→ Your assignment
In the data below, find every line with the word "computer" and copy it out.

======== Dataset records ========

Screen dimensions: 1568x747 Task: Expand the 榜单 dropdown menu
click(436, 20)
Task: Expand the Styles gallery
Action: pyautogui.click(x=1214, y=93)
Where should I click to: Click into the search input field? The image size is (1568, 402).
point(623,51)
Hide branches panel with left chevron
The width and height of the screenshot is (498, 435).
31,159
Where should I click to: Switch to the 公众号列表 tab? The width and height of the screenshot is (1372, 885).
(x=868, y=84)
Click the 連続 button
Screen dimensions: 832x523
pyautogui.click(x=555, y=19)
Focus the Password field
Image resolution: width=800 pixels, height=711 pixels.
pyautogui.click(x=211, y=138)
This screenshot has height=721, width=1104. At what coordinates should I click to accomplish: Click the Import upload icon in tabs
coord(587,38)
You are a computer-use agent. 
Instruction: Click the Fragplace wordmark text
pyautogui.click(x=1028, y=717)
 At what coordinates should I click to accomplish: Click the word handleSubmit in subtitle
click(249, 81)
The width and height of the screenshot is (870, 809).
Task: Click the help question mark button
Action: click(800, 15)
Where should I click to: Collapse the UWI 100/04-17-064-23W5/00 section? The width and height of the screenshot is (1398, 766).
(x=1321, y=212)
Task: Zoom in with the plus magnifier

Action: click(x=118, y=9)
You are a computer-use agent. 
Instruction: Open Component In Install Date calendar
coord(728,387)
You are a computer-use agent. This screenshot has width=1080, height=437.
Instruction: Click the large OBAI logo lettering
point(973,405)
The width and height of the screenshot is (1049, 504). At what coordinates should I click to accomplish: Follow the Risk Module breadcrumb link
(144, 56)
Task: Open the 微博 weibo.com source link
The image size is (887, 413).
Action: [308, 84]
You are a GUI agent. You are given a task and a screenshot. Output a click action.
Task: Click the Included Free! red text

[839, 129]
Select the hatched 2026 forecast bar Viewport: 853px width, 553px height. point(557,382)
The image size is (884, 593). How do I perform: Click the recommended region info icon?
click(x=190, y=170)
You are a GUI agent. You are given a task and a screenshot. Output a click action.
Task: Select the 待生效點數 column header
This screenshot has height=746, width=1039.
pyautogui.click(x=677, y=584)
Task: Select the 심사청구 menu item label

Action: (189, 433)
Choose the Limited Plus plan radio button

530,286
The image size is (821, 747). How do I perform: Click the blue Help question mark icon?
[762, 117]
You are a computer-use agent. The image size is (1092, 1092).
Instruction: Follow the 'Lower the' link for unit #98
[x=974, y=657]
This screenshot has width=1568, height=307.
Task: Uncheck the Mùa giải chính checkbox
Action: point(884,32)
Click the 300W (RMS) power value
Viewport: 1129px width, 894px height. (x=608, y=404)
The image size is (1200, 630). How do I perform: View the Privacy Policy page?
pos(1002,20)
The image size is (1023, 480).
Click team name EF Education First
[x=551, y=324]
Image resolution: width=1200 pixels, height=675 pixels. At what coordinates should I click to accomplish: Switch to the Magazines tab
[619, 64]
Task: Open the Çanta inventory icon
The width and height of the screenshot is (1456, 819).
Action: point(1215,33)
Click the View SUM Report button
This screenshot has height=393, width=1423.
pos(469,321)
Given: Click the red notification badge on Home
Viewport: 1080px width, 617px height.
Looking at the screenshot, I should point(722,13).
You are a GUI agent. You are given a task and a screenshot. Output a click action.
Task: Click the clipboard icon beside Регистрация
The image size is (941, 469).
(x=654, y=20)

========

→ Output for this exercise
You are a computer-use agent. 
You are a computer-use agent. 
You are a computer-use agent. This screenshot has width=1080, height=437.
You are a computer-use agent. The image size is (1092, 1092).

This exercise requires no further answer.